Re: WWWLIB Parser, is there going to be any update on it?
Yeah, I basically agree with you. However, I think the idea of a SGML
tokenizer is not feasible in the general sense. In SGML, there are places
where the tokenizer is supposed to recognize all the markups and entities. And
in a <XMP>, only the end tag </XMP> is recognized. This has to do with the
CDATA, RCDATA, PCDATA, mixed content things in SGML. So theorectically, you
cannot build a SGML tokenizer without specifying a particular DTD. And that's
why the parsing and lexical part have to go together.
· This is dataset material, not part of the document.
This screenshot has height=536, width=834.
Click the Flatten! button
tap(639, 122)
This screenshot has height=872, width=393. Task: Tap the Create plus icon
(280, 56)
Ideally, we should have
a SGML parser that takes a DTD (and data of course) as input and outputs a
tree of SGML elements.
What we are talking about here is essentially a SGML tokenizer for common HTML
DTD. Given this, the only tricky part is to make sure we only recognize the
end tag in a <XMP>, <LISTING>, and <PLAINTEXT>. So we still need the
SGML_MIXED and SGML_LITERAL thing in the tokenizer. And that's exactly what I
have here. I stripped off the ad-hoc tag-matching part in SGML.c and put a
more SGML-style tag matching engine down the stream.
BTW, I do notice that tags like LI, DD, DT, etc should be SGML_MIXED instead
of SGML_EMPTY. Could someone confirm that this is a typo?
The Amaya parsing module seems to be very useful since it conforms to the
concept of a stream. When will it be available to the public?